**PÁGINA**
◇ ◇ ◇ ◇ ◇

# Que Amperaje Tiene Este Transformador?



## leop4 (May 10, 2008)

hola a todos queria que me digan de cuantos amper es este transformador que tengo hace varios años es de 220 12v pero no se el amperaje, lo que queria es saber si lo puedo utilizar para alimentar un amplificador con TDA1562 las medidas son: 8 cm de altura 4,30 de ancho y 9,30 de largo, !aviso! estoy midiendo la parte que esta pintada en negro, no todo el transformador igual les dejo unas fotos abajo. para que comprueben su tamaño entra justo en una caja de pc. y pesa  2k 800g, gracias si pueden aportar algo.


----------



## Fogonazo (May 10, 2008)

Por el tamaño parece ser de unos 10A

Pon una foto de los cables o alambres de salida, que se vea el cobre sin la aislacion


----------



## leop4 (May 10, 2008)

gracias fogo pero en la parte del cobre no se cuanto de que espesor tienen
pero los cables son bastante grandes, ahora me interesa el filtrado lo tengo un un cap 2200uF x 25V y 4 diodos 1n540 esta bien asi o le pongo un puente de 6A o 10A y un cap de 4700uF x 35v. gracias.


----------



## DJ DRACO (May 11, 2008)

Si, el tamaño esta bien. Te puedo decir con cierta certeza, jaja, que tu transformador puede tener dos amperajes: 3Ah o 5Ah. debido al diametro de los cables de salida no se reconoce bien el amperaje, porque los mismos estan forrados con plastico...pero...si t fijas en el cobre de salida, y éste es aprox de 1 mm de diametro es de 3 amperes, si es de casi 2 mm es de 5.
si es de 3 obtendras 36watts de potencia, lo cual no puede entregar mas de 20watts de potencia de audio.si es de 5 amperes, tendras 60watts, lo cual puede entregar incluso unos 35 o 40watts.

espero t sirva.


----------



## leop4 (May 11, 2008)

gracias chicos pero podre alimentar un tda1562 con el? o me quedo corto?

◇ ◇ ◇ ◇ ◇

**Entradas sobre dónde aparecen los ítems**
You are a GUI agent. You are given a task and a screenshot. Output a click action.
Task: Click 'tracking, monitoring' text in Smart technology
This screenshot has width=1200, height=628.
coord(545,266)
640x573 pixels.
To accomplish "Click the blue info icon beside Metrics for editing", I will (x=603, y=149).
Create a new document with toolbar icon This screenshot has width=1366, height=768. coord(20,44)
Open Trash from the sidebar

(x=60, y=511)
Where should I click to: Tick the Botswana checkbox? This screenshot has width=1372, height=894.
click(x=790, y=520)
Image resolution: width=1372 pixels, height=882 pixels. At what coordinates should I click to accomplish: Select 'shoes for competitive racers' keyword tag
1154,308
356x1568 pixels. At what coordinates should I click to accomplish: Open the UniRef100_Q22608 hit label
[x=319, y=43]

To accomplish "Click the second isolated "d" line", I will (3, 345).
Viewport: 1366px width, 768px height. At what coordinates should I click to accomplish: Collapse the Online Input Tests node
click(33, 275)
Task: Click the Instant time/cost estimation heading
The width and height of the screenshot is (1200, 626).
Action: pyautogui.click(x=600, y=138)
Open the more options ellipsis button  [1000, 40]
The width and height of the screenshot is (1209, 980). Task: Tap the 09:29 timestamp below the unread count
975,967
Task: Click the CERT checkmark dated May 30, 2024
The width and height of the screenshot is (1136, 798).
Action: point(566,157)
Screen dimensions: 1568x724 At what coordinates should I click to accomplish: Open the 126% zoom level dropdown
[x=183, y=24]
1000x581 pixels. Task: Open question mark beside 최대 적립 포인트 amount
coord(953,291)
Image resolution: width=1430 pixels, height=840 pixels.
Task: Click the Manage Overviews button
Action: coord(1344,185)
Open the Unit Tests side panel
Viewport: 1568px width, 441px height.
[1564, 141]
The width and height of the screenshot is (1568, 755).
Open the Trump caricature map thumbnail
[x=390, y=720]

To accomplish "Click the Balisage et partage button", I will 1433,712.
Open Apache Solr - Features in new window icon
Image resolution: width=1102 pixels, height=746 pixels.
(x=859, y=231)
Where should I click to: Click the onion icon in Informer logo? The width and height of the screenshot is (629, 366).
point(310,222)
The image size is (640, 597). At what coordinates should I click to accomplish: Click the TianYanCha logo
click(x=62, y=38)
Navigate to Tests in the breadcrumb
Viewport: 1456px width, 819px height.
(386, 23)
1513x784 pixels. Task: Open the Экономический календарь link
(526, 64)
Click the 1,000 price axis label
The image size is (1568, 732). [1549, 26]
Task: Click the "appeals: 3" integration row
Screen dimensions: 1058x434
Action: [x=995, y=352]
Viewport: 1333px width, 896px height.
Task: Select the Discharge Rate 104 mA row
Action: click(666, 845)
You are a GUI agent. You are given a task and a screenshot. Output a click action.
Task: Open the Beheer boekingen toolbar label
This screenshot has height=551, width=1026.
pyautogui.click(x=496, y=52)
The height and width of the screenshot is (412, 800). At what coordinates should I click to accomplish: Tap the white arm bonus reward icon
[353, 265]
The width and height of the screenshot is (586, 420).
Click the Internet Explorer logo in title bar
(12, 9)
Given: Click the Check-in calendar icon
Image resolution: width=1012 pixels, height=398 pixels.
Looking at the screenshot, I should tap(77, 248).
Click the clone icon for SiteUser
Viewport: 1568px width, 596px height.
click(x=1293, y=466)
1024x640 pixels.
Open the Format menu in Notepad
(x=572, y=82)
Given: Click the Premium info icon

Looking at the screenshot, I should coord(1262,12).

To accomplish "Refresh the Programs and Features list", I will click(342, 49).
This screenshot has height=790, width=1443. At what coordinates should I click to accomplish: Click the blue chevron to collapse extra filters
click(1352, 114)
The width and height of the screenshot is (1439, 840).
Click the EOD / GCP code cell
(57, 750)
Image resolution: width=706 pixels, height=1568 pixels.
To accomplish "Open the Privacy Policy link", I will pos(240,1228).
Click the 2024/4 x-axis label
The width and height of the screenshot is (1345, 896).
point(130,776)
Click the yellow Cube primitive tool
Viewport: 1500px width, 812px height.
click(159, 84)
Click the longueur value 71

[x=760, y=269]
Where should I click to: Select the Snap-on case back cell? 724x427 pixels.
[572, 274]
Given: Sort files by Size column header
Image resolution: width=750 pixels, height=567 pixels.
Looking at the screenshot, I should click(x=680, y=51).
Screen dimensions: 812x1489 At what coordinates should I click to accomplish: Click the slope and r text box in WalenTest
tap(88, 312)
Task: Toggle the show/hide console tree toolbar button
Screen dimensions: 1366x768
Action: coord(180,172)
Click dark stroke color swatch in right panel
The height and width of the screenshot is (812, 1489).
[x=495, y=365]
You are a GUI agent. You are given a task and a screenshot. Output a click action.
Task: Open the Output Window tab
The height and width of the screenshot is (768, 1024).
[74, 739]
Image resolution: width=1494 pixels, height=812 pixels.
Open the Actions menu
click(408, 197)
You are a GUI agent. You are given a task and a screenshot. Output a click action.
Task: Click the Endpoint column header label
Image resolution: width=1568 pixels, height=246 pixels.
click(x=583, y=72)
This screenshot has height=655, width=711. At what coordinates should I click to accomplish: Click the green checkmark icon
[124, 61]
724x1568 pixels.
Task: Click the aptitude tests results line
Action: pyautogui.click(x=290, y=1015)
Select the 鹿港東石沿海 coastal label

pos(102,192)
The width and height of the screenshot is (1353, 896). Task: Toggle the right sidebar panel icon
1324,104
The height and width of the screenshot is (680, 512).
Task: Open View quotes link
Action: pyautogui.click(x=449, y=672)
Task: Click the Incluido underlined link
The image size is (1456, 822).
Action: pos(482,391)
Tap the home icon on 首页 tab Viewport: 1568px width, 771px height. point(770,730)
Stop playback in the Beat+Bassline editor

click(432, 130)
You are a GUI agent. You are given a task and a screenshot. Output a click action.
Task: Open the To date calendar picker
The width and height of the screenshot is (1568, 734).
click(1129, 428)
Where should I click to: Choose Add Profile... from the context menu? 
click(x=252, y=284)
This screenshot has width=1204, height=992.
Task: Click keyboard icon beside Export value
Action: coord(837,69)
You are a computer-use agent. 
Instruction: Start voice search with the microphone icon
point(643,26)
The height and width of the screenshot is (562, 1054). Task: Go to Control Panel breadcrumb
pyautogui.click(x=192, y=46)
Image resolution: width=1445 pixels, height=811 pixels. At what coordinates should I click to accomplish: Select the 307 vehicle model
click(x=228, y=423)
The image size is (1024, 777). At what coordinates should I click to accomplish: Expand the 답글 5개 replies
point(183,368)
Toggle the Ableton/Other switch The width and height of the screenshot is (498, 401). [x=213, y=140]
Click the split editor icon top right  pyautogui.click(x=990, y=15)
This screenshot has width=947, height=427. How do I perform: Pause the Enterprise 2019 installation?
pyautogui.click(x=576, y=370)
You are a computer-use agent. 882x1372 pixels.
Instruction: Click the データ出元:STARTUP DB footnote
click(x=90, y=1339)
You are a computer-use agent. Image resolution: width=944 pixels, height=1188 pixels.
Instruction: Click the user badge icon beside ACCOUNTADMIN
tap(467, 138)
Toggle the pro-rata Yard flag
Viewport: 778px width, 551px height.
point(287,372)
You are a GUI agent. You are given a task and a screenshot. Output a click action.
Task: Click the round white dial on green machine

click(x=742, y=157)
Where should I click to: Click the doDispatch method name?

◇ ◇ ◇ ◇ ◇

**TAREAS POR HACER**
**a.** En el hilo sobre el transformador, reescribe el tramo que va de "si es de 3 obtendras" hasta "me quedo corto?", cambiando "potencia" por "energía".
**b.** Resume el hilo sobre el transformador en dos oraciones.

**RESPUESTAS A TAREAS**
**a.**
si es de 3 obtendras 36watts de energía, lo cual no puede entregar mas de 20watts de energía de audio.si es de 5 amperes, tendras 60watts, lo cual puede entregar incluso unos 35 o 40watts.

espero t sirva.


----------



## leop4 (May 11, 2008)

gracias chicos pero podre alimentar un tda1562 con el? o me quedo corto?

**b.** leop4 pregunta cuántos amperes tiene su transformador de 220 a 12 V, del que da medidas y peso, y si puede usarlo para alimentar un amplificador con TDA1562. Fogonazo estima unos 10 A por el tamaño, mientras que DJ DRACO afirma que puede ser de 3 o de 5 amperes según el diámetro del cobre de salida, lo que daría 36 o 60 watts.